FLASH_ByteWrite(APP_ADDR_PAGE+i, RecData[5+i]);

startAddr is the address where the data specified in the data frame sent by the host computer should be saved

Protection of BootLoader program area: When updating the "user program", it is necessary to prevent the data sent by the host computer from containing the address segment that is repeated with the address of the BootLoader program storage area. If the BootLoader area is overwritten, the boot program will not be executed correctly after the next reset. The protection of the boot area is achieved through the following program segments:

if(startAddr>=0x6000)//Conflict with BootLoader

SendString("Code overflow! ");

Absolute address jump: When the upgrade is completed or the host computer does not respond to the upgrade handshake after reset, the program jumps to the entry address of the "user program", which is saved at 0x7C00 in Flash.

4. Host computer software development

In order to cooperate with the function realization of BootLoader in the single-chip microcomputer, it is necessary to write a corresponding download program on the computer side to complete the firmware upgrade together. According to the communication protocol of BootLoader, the host computer service program is developed using Delphi. The program is mainly aimed at serial port operations, completing the handshake protocol, user program file reading and packaging in a fixed format, downloading and progress monitoring, etc. The running interface of the program is shown in Figure 4.

5 Conclusion

BootLoader is a basic function that a complete product should have, and it provides a good solution for product program upgrades based on microcontrollers.

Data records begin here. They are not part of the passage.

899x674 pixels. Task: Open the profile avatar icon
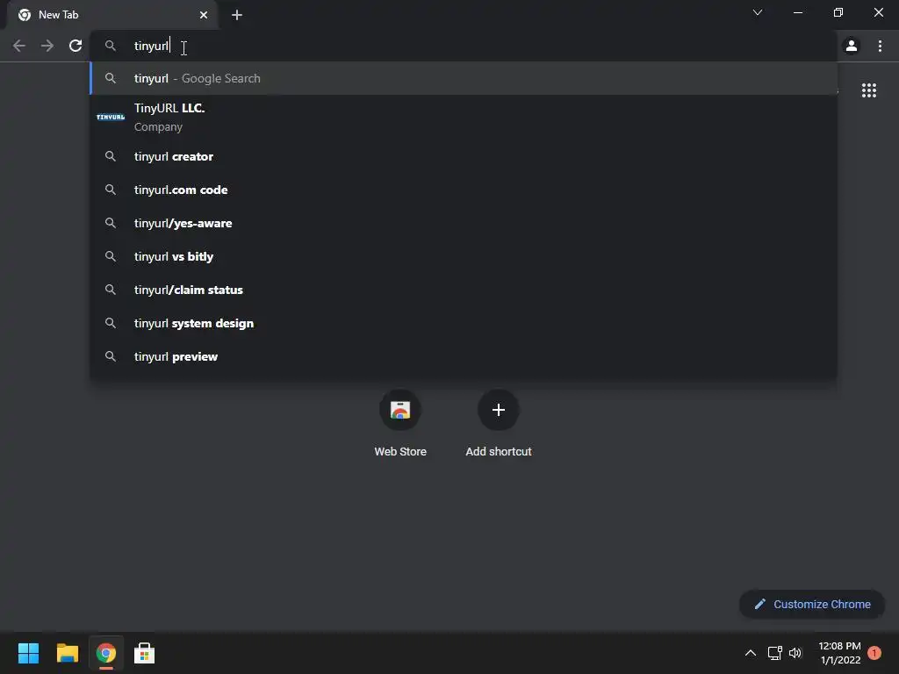click(852, 46)
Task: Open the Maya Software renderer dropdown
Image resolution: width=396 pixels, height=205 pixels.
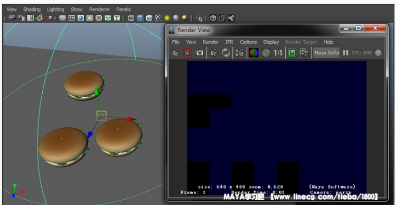Action: click(x=326, y=53)
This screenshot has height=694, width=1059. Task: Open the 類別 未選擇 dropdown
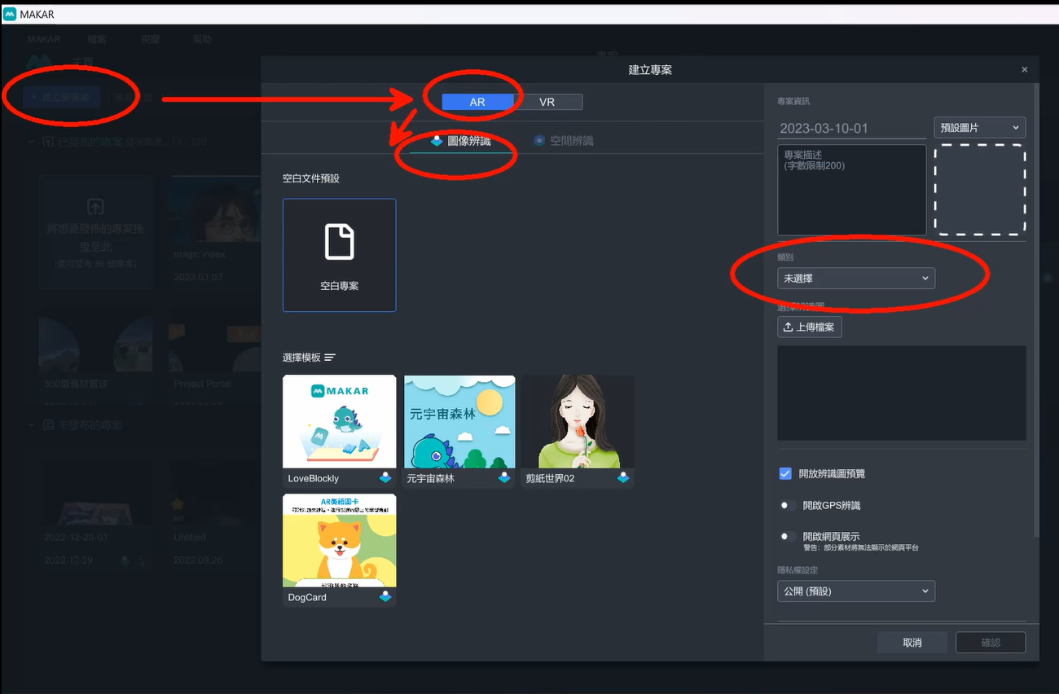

The practical application and reliability of the method described in this paper have been well verified through the actual product use of the C8051F410 microcontroller core. At the same time, this method is also applicable to other microcontrollers with similar structures.

When the program has important confidentiality requirements, you can consider encrypting the original Hex file and decrypting it according to the encryption rules during the download process to make the program upgrade more secure and universal.

In order to make the program function more complete, the old version of the "user program" in the microcontroller should be downloaded and saved before updating the program, and then updated. When the newly upgraded program cannot be used, it can be restored to the old version.